1970’li tırpanlama, iç dış odaklı tuzakların da güncel yakıcı gündemlerimize taşınabilmesinin zamanı hiç değil. Tek bir cümle ile evrensel kapitalizmin, emperyalizmin çok güçlü yükselişinin ardından geriye çekilmesinin başladığı o yıllarda, besbelli Türkiye’nin özel koşulları içinde yakalamış olduğu yeniden toplumsal toparlanma, yükselişi emperyalizmin güçlü odakları ile iç ortaklıklarını ürkütmüştü.

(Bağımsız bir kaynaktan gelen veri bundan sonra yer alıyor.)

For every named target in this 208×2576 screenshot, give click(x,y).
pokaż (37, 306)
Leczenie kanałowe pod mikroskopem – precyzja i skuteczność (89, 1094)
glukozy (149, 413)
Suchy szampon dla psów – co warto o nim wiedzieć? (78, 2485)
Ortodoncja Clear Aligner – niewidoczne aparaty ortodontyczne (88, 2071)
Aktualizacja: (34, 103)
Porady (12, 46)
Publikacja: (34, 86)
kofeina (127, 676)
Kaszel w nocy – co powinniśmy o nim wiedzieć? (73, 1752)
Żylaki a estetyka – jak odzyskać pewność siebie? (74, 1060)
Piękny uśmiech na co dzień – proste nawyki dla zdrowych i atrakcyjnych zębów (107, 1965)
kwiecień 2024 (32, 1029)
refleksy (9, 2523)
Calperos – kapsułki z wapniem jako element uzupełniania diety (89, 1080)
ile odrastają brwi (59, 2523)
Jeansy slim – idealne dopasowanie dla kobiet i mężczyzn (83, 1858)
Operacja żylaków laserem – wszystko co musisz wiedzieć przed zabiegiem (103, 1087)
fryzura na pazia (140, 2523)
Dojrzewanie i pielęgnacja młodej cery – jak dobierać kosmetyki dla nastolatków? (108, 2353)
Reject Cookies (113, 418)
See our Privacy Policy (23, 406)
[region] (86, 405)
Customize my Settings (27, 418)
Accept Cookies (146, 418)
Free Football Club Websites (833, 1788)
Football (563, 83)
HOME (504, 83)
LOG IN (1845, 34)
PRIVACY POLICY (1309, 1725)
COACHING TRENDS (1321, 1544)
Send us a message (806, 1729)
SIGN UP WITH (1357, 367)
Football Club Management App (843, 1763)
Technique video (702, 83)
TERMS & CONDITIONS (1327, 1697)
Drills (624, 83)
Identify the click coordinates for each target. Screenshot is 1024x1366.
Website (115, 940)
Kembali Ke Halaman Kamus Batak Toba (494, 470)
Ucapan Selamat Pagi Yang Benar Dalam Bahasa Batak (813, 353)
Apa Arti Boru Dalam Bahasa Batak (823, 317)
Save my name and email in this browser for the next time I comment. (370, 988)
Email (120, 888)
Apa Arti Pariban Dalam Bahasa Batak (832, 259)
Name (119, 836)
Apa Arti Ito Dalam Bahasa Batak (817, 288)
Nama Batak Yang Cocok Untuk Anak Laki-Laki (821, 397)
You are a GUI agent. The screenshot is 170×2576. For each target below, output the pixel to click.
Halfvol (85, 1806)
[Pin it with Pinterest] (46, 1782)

Sonuç olarak 1970’li yılların bizlerce çok da algılanamamış olsa da köktenci ülkenin toplumsal kazanımlarını ters çevirebilme etkileri ile ülkemiz köktenci yeniden olumsuz geriye çekilebilme dinamiklerinin etkisine girmişti. Yakın çevremi, Cumhuriyet gazetesini de çok etkilemiş bu süreçte günümüzün ilgi odağının dışında kalmalı.

***

Ülkemizde o tarihlerden günümüze kadar elbette zaman zaman çok değerli toplumsal, siyasal başkaldırılarla yaşanmış çok anlamlı kazanımlar da birbirinden değerli. Ancak 2002’ler sonrası en uzun soluklu, günümüze kadar yine zikzaklı uzatılabilmiş, dibe çekilişin bugünkü ağır boyutları katlanılmaz boyutlarda. Hâlâ çok örgütlü, çok etkin geriye olumlu toplumsal dönüşlerin çok anlamlı örnekleriyle de yüzleşmekteyiz. Gelin görün ki gerçekçi, örgütlü toplumsal kazanımlar yolunda hâlâ anlamlı kazanımlardan söz edebilmenin uzağındayız. Gücümüzü elbette ateşin düştüğü yerlerdeki yangınların sonuçları ile toparlamak zorundayız. Başkaca hiçbir çıkış yolumuz yok.